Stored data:

■ ■ ■

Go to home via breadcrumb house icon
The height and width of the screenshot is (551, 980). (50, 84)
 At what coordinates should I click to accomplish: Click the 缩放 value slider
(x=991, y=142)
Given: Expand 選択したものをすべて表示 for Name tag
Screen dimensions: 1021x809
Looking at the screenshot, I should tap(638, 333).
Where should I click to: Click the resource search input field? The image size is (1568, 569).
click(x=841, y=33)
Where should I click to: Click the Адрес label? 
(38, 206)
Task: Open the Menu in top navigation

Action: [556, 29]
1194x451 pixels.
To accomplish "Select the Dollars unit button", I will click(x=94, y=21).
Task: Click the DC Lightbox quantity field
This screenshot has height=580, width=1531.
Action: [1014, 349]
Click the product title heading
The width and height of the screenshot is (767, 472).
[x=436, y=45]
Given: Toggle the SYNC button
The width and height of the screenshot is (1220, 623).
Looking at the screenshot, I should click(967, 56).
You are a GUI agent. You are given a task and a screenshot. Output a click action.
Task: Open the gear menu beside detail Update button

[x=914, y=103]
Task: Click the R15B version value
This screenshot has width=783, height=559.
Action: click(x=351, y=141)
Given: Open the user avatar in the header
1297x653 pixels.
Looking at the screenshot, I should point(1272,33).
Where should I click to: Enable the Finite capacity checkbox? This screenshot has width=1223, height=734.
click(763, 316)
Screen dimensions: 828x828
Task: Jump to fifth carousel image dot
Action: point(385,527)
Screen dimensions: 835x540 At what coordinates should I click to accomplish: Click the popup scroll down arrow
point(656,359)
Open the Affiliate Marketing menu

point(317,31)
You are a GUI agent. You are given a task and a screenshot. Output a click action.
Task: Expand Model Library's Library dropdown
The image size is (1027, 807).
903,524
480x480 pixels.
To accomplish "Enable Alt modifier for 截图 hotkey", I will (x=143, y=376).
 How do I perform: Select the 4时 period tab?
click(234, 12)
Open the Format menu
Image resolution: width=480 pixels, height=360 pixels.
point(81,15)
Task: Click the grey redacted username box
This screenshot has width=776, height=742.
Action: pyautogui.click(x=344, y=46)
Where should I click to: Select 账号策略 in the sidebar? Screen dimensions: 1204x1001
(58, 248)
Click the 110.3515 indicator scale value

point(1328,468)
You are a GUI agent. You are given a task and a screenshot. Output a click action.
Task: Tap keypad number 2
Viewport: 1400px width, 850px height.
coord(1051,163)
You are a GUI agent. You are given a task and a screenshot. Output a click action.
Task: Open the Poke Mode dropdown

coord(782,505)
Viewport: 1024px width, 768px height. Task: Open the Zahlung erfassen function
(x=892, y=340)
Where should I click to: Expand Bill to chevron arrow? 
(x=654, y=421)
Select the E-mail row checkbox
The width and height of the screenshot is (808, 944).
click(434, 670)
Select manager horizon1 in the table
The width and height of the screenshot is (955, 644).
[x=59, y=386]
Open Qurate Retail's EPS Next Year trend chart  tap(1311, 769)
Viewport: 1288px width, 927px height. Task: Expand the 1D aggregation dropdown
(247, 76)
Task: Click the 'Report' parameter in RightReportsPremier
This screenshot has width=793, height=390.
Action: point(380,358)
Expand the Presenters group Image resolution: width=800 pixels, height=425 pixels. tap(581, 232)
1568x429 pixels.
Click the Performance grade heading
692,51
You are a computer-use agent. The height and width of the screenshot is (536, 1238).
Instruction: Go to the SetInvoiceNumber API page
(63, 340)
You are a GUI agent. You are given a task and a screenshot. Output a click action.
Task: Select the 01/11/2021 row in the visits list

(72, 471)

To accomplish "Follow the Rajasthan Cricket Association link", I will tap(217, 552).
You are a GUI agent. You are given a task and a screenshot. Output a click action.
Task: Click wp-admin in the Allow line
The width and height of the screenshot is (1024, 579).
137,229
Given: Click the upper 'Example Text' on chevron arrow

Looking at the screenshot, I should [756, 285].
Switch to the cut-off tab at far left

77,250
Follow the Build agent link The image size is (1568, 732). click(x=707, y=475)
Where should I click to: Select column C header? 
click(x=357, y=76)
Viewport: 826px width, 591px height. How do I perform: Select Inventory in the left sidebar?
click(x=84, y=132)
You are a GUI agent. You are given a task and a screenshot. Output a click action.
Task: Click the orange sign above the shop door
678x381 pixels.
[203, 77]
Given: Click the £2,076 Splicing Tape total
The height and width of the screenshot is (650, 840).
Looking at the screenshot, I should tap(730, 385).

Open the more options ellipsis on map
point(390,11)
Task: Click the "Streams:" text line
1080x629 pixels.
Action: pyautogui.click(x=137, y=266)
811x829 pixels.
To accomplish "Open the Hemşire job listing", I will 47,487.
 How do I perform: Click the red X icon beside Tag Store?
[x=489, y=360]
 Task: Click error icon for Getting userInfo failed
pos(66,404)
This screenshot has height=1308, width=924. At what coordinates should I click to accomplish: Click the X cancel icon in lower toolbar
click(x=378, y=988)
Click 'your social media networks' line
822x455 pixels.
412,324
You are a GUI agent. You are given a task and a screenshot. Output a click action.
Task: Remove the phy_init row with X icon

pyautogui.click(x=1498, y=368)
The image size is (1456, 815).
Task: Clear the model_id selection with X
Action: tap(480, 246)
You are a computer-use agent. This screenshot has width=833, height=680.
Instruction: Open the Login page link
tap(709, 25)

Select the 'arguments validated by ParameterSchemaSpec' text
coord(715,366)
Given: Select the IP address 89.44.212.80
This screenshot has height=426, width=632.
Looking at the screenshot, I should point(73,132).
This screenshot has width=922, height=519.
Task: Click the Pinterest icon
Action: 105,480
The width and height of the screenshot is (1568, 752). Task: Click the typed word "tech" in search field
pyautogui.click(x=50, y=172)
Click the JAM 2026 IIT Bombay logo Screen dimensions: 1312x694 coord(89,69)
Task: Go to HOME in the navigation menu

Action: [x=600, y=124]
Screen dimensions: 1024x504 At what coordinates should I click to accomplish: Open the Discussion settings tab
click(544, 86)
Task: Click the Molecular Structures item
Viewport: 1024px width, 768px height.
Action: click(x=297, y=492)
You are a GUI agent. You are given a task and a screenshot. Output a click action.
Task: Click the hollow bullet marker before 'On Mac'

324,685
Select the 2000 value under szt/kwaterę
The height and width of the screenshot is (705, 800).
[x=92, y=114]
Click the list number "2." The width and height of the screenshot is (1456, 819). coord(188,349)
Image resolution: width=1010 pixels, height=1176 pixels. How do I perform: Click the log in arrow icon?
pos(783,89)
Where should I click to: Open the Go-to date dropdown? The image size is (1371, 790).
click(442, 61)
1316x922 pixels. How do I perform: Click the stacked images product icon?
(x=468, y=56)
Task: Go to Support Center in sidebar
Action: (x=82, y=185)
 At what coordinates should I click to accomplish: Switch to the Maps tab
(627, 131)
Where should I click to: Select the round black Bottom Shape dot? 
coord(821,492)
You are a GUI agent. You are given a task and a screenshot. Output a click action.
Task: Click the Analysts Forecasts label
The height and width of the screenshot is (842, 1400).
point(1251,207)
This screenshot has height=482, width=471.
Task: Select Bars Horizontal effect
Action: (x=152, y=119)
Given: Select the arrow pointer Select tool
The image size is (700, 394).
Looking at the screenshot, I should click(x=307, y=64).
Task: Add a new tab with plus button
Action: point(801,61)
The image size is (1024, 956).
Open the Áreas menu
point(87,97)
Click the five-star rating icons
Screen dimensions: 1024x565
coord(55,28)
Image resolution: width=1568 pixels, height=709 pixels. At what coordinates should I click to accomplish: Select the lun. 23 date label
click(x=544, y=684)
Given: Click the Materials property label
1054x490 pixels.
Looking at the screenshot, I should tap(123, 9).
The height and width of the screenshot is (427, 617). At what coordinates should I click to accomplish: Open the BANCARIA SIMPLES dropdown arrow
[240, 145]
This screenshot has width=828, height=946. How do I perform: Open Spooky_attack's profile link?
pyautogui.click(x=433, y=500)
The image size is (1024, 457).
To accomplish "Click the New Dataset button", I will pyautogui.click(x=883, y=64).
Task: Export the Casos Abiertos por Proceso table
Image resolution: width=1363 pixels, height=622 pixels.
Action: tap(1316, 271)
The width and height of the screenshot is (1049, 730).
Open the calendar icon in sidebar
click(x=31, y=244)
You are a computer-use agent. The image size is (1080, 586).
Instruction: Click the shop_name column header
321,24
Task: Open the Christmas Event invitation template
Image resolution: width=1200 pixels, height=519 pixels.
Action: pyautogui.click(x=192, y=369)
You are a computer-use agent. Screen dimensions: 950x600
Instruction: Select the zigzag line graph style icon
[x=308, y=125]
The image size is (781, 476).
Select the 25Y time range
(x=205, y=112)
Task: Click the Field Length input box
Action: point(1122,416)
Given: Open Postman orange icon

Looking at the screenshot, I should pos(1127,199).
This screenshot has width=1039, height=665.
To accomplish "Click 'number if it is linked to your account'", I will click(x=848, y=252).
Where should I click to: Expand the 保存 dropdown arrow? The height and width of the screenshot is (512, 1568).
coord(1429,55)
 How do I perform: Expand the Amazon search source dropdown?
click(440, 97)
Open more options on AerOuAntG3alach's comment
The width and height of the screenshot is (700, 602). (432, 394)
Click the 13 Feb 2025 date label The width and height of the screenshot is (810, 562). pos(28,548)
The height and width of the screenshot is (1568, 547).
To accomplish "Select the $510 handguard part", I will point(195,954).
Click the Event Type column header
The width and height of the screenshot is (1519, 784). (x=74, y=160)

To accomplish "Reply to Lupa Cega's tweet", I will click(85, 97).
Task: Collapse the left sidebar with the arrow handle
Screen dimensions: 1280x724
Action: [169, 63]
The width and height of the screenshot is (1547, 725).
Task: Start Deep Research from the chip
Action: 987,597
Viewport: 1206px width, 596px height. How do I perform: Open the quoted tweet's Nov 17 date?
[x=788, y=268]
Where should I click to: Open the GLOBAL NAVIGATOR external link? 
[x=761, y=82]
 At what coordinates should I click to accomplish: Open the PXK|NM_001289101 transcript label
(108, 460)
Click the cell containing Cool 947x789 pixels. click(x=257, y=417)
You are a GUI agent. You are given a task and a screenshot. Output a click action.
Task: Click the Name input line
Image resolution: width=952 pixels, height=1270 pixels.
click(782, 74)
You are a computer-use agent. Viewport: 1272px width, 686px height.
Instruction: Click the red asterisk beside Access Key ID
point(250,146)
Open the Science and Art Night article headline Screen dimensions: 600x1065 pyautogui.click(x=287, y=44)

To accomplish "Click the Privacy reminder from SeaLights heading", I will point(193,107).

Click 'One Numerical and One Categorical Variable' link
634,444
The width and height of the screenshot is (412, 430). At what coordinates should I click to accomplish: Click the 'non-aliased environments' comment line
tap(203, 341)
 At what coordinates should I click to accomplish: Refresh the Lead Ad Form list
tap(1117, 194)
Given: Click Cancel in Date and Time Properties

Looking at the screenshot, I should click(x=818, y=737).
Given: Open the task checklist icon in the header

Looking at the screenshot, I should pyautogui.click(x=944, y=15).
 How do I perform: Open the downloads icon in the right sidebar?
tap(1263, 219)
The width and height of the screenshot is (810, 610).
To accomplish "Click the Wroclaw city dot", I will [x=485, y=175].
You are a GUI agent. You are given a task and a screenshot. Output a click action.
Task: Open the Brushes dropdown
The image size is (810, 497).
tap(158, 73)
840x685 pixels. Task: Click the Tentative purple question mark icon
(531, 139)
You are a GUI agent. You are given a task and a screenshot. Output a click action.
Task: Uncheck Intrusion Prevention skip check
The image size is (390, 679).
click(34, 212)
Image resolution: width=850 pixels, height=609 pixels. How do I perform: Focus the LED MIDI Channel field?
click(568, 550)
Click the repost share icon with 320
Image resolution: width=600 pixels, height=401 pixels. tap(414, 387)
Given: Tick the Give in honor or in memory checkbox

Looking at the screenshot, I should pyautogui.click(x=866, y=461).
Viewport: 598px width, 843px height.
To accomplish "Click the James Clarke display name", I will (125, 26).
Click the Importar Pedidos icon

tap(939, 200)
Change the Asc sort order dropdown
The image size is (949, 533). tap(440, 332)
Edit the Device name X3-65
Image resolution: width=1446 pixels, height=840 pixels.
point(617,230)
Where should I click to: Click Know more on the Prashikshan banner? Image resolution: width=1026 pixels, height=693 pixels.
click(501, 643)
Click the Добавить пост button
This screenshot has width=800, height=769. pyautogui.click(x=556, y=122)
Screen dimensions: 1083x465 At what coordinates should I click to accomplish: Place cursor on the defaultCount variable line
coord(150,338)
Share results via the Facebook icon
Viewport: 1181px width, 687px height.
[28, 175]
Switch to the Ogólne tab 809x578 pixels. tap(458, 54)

■ ■ ■

Give back exactly the lines running from the line that has "Click the Importar Pedidos icon" to the end of the entries above.

Click the Importar Pedidos icon

tap(939, 200)
Change the Asc sort order dropdown
The image size is (949, 533). tap(440, 332)
Edit the Device name X3-65
Image resolution: width=1446 pixels, height=840 pixels.
point(617,230)
Where should I click to: Click Know more on the Prashikshan banner? Image resolution: width=1026 pixels, height=693 pixels.
click(501, 643)
Click the Добавить пост button
This screenshot has width=800, height=769. pyautogui.click(x=556, y=122)
Screen dimensions: 1083x465 At what coordinates should I click to accomplish: Place cursor on the defaultCount variable line
coord(150,338)
Share results via the Facebook icon
Viewport: 1181px width, 687px height.
[28, 175]
Switch to the Ogólne tab 809x578 pixels. tap(458, 54)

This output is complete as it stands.